A data inicial definida remete ao trabalho de Almeida Garret, que publicou em Adozinda os primeiros romances tradicionais portugueses. No primeiro volume há um estudo sobre os romanceiros hispânicos e sobre as questões levantadas na investigação deste gênero, desde suas origens até sua estrutura métrica. Pere Ferré retoma de modo particular o arquivo de romances de Ramón Menédez Pidal, a contribuição de Carolina Michaëlis de Vasconcelos e a classificação do gênero feita por Samuel Arminstead. A bibliografia manuseada para elaborar estes estudos introdutórios é extensa já que passa pelos vários temas de pesquisa de que os romances foram objeto.
A primeira questão levantada é a da classificação dos romances. O autor acaba por usar a seguinte divisão: Romanceiro tradicional profano; Romanceiro vulgar profano; Romanceiro tradicional devoto; Romanceiro vulgar devoto e Romanceiro tradicional religioso. Nesta divisão, estabelece-se uma dicotomia entre tradicional/vulgar justificada nos temas e no seu tratamento. O conceito de “tradicionalidade” remete a afirmações de Menéndez Pidal: Os gêneros de que se ocupará a Literatura Tradicional – da qual o romanceiro é parte – deverão, em primeiro lugar, ter sido aceites pela comunidade, independentemente de classe ou estados sociais (‘público’ chama-lhe Menéndez Pidal) para, depois de caírem no anonimato, serem transmitidos de geração em geração, sempre com variantes. A variação será, pois, um dos elementos constitutivos dos gêneros tradicionais.

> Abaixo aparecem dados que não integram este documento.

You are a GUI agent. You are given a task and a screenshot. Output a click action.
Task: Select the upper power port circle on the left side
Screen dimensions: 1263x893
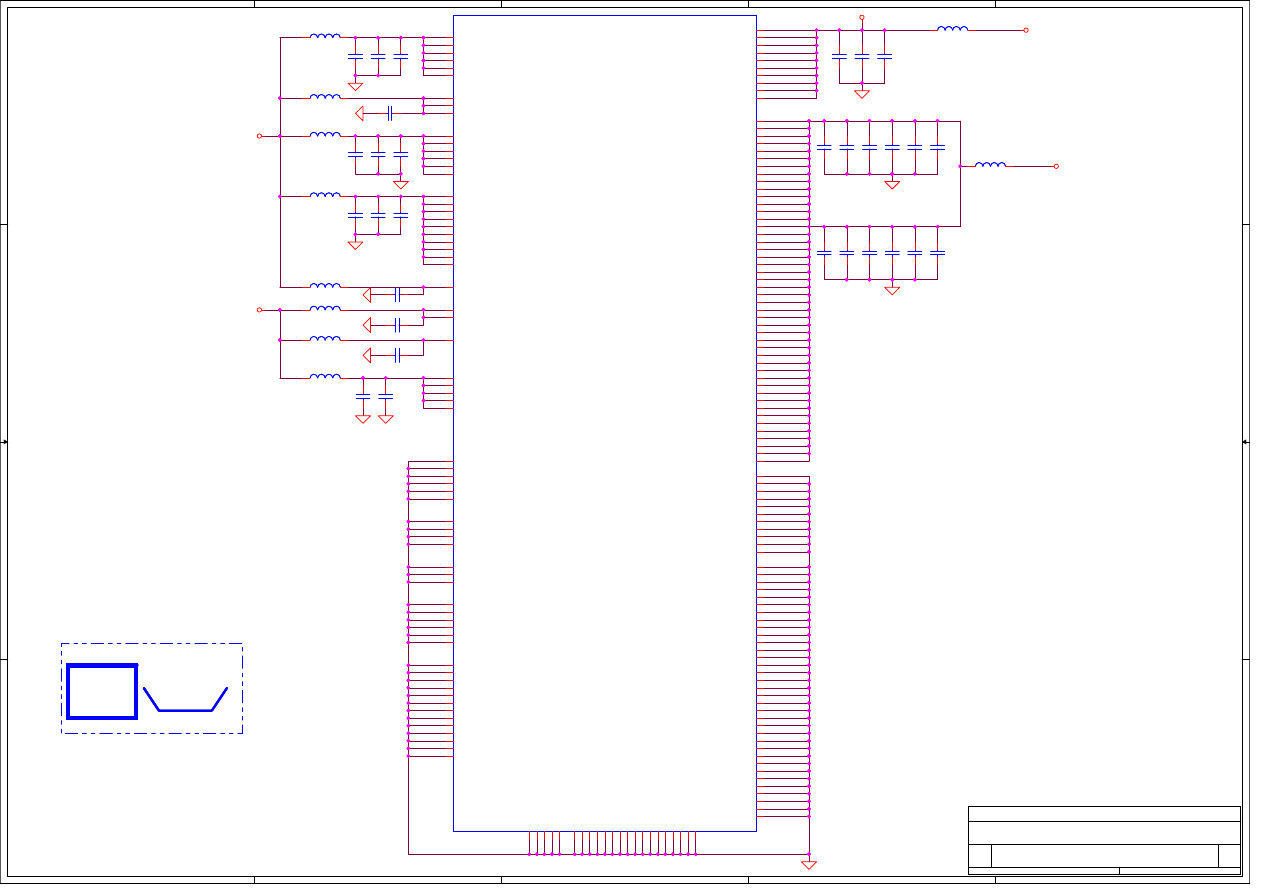(x=259, y=136)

O que se poderia chamar de “vulgar” tanto poderia ser pela variação formal feita na transmissão ao longo do tempo quanto à sua origem inicial, por ser de elaboração do popular; outra razão para a dicotomia poderia ter a ver com uma percepção moralista de “vulgar”, o que soa bastante estranho. Mas esta não é uma compreensão que possa ser afastada, como se revela na passagem abaixo eivada, ao menos para este leitor, de resquícios de preconceitos: Capítulo aparte, pela substancial diferença destes textos, merece o Romanceiro vulgar. De origem também tardia, envereda, geralmente, por uma temática mais plebeia. Os dramas vividos, no Romanceiro velho, pela aristocracia passam a ser transpostos para as camadas populares.
Amplificam-se, por seu turno, o trágico, marcado pela mais viva truculência. Grandes crimes, traições amorosas, cativeiros sem esperança, parricídios são assuntos privilegiados para os poetastros que os criara. Nesta mesma linha, o Romanceiro vulgar devoto fixa os seus temas, mais marcados pelo carácter milagreiro do que por uma religiosidade temperada. (grifos meus)
De qualquer forma, como romances tradicionais, foi a voz do povo que os manteve e será a voz do povo que os manterá vivos: “seja qual for a sua origem, o romance pertence às comunidades que o assimilara”. Questão controversa é o do surgimento do gênero, e sua datação variará segundo os critérios levados em conta pelas pesquisas. Por exemplo, aqueles que consideram a temática do romance como critério, defendem que a criação dos romances tem como datas aproximada àquela dos acontecimentos neles narrados: nesta perspectiva, o romance dedicado à morte do príncipe D. Afonso, filho de D. João II, marcaria os começos dos romances portugueses; a corrente positivista considera como data de nascimento do romance sua primeira aparição escrita, corrente que acaba desconsiderando na verdade a tradição oral de sua transmissão. O autor defende o ponto de vista de que os romances tiveram seu nascimento nos séculos XIV e XV e suas origens são as gestas tradicionais e anteriores.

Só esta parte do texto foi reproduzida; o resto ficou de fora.